If the lab is successful at breaking into a system, that’s a good thing. Exposing a vulnerability in the lab gives vendors the opportunity to correct a problem before a product goes to market or to fix a problem if the product is already in circulation.
If the research team fails to get into a system, well, that’s okay too. That means the system’s designers are on top of their game and did a great job protecting the system’s integrity and locking it tight.
Since it opened, Chandy says the lab has made significant discoveries that helped vendors and saved consumers considerable headache.
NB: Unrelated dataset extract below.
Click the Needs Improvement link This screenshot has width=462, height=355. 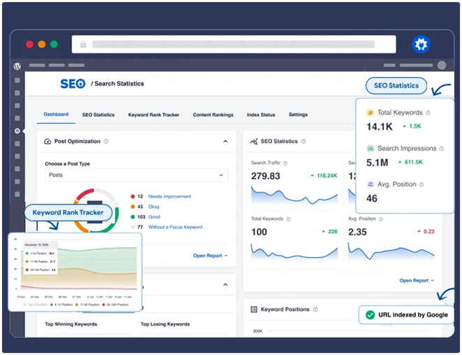pyautogui.click(x=168, y=197)
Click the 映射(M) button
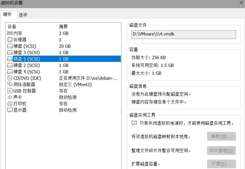Viewport: 245px width, 169px height. (x=221, y=136)
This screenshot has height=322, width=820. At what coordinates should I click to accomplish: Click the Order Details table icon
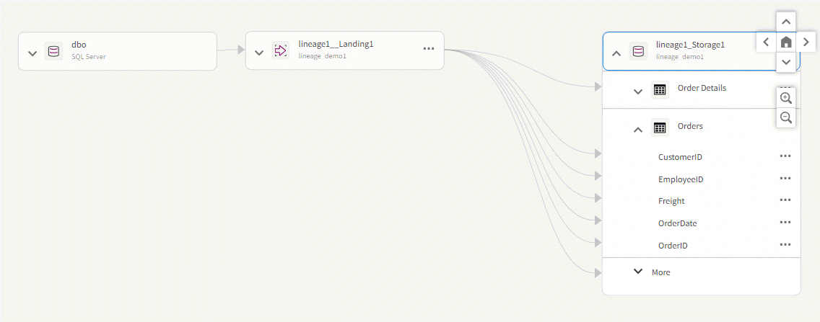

But because of the often secretive nature of the lab’s work and its basis in security, the limelight of commercial success doesn’t always extend to the lab’s cubicles and workbenches.
When students find a potential vulnerability in a system, the lab immediately notifies the vendor or system provider so the weakness can be addressed. A lot of times, news of the discovery stops there. Chandy recounts a time when he and other lab members heard of a significant system vulnerability being discussed at a national cybersecurity conference. It sounded familiar. Chandy turned to his colleagues and whispered, “Didn’t we find that months ago?” Such is the nature of the business.
“The lab we have here is pretty unique for a university,” says Chandy. “A lot of times, the way we get into these systems is not necessarily through back doors. I would call them testing and debugging phases,” Chandy says. “One of the things a vendor wants to do when they release these systems is they want to test it. So they leave the interfaces open so we can do just that.”